Assignment.
Those lines of the data that hold the word "agent" are to be copied out.
*** Opening of Material supplied ***
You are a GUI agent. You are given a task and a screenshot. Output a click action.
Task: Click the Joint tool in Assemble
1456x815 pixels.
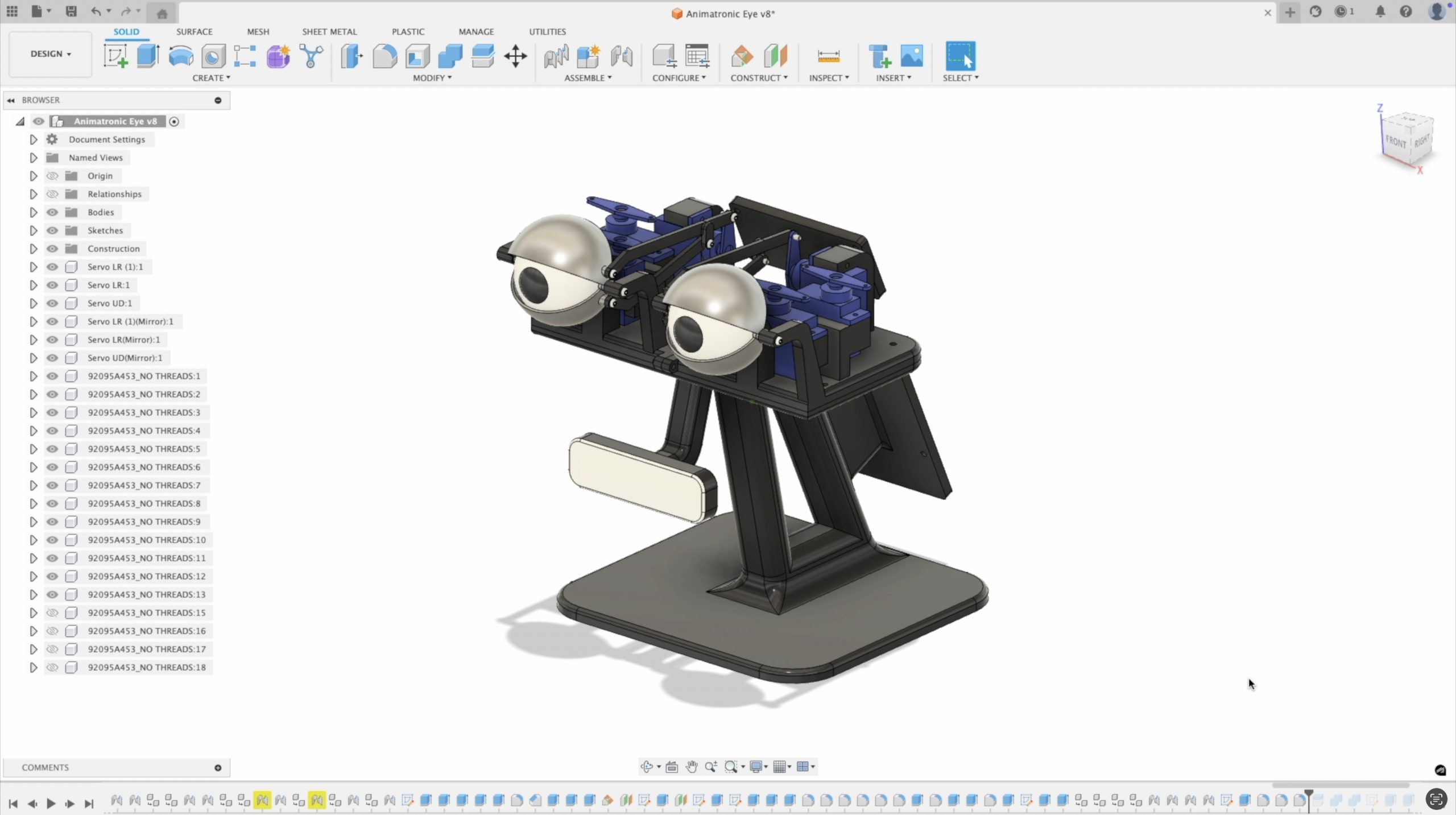point(556,56)
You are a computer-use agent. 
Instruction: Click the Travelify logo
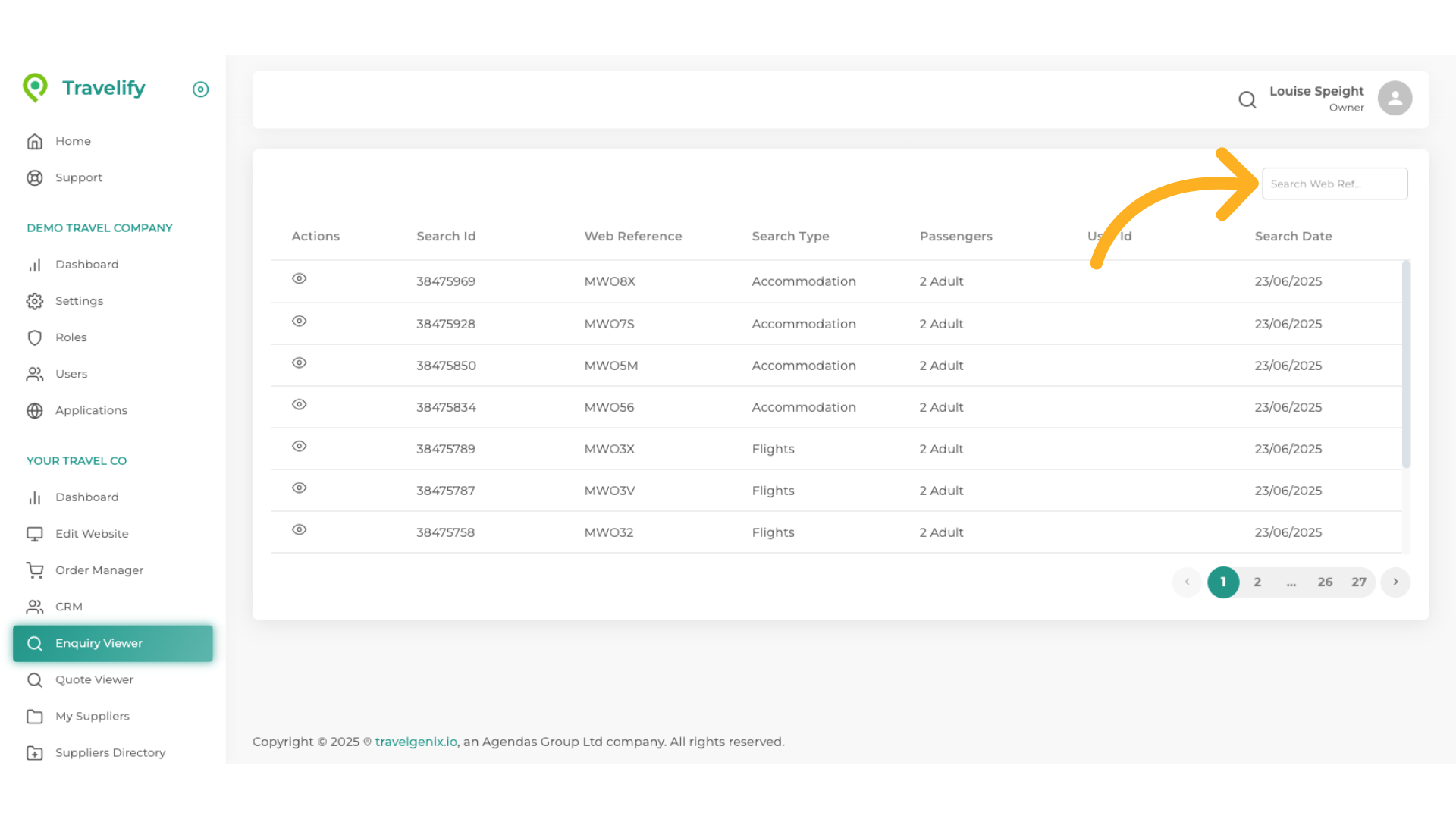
*** Close of Material supplied ***
Solution to the exercise.
You are a GUI agent. You are given a task and a screenshot. Output a click action.
You are a computer-use agent. 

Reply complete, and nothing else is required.